Thursday, 7 December 2023

Kids Are Not Commodities: Knowles At Clemson

 In a lecture at Clemson University,  Michael Knowles argued that IVF and surrogacy are rife with moral hazards and have effectively transformed human children into “commodities to be bought and sold.”

Knowles began the lecture by noting that the issue in some ways is a natural outgrowth of gender ideology – the practice of homosexual couples artificially conceiving a child via in vitro fertilization, and, in the case of gay men, hiring a surrogate mother to carry the child to term, has become increasingly common in recent years.

“If men and women really aren’t different, then moms and dads really aren’t different,” Knowles notes. “And if moms and dads really aren’t different, then why would anyone need, or even want, to have both of them? What’s the difference between a family and a couple of fellas if that premise is true?”
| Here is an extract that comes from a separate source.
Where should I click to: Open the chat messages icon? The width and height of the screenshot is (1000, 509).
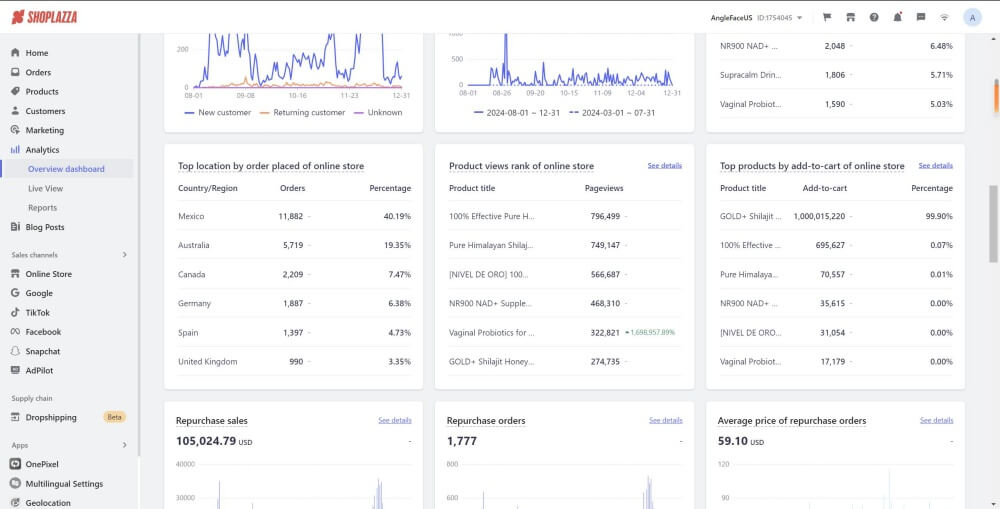tap(921, 17)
Knowles argued that children need both of their biological parents, that the bond between mother and child is unique and profound and that separating a child from their mother is inconceivably cruel. Knowles laments that while it had once been a rare tragedy for infants to lose their mothers, it is now standard practice for a growing industry.
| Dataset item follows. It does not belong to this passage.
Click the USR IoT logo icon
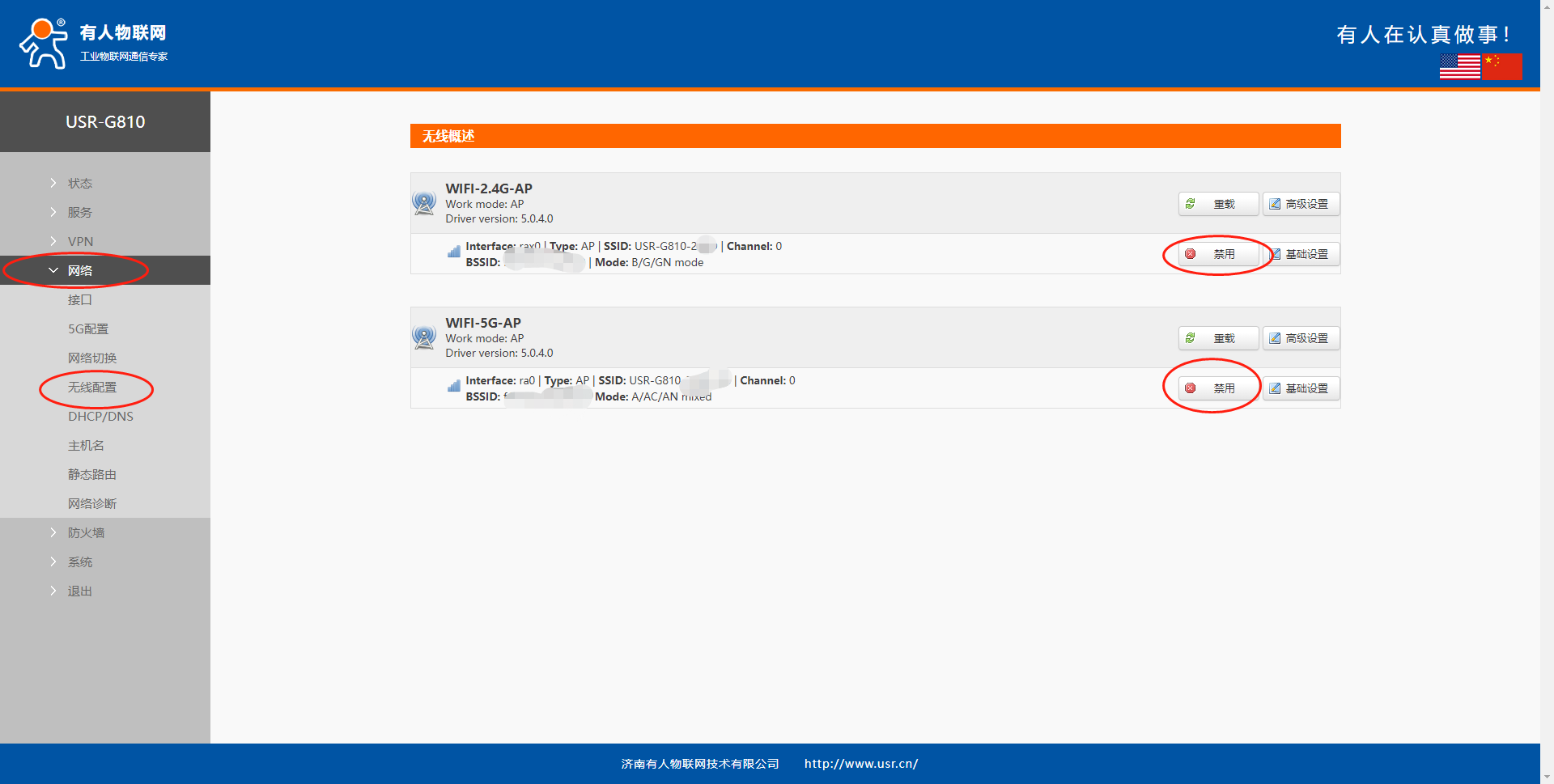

However, Knowles argues that gender ideology is the sole cause of this situation, which he argues is most fundamentally the outgrowth of a culture where children are perceived as things that can be owned, bought, and sold rather than as people in their own right.

“I do not primarily blame the homosexuals of either sex for this awful situation.” Knowles said. “They are simply following a 60-year series of delusions that our culture and politics have promoted to their logical conclusion.”
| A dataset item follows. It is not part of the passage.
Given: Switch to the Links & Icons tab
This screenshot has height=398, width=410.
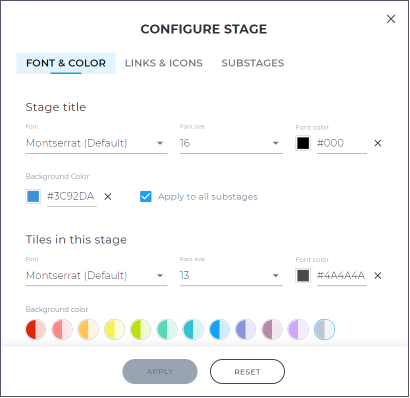Looking at the screenshot, I should pos(164,63).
Knowles argues that the “primary culprit” behind this phenomenon is capitalism,“more precisely… capitalism, unconstrained by morality, and more precisely still, the commodification of children… Capitalism, circumscribed by morality, is as fine a method for producing morality as has ever been discovered. Capitalism, unconstrained by morality, is a monstrosity.”

 

Beyond the issue, Knowles also raised objections to the treatment of many fertilized embryos — some are aborted in cases where more embryos successfully implant than the customer anticipated, while other “extra” embryos are frozen indefinitely or unceremoniously disposed of, which Knowles contends is callous disregard for human life.

Knowles notes that many people are alive today because of IVF and that it is understandable that they and their families would be reflexively supportive of the technology, but he says that noble ends do not necessarily justify means. Knowles agrees that a human life is good and has intrinsic value no matter how that life came into existence. However, he argues that while a child conceived by rape has all the same rights and dignity as a child conceived in a loving marriage, that in no way justifies rape.

Knowles argues that children should be understood as a “blessing,” and not a “thing” people are entitled to have or buy, and that while no adult has an inherent right to have a child, children have a right to the love and support of their biological parents.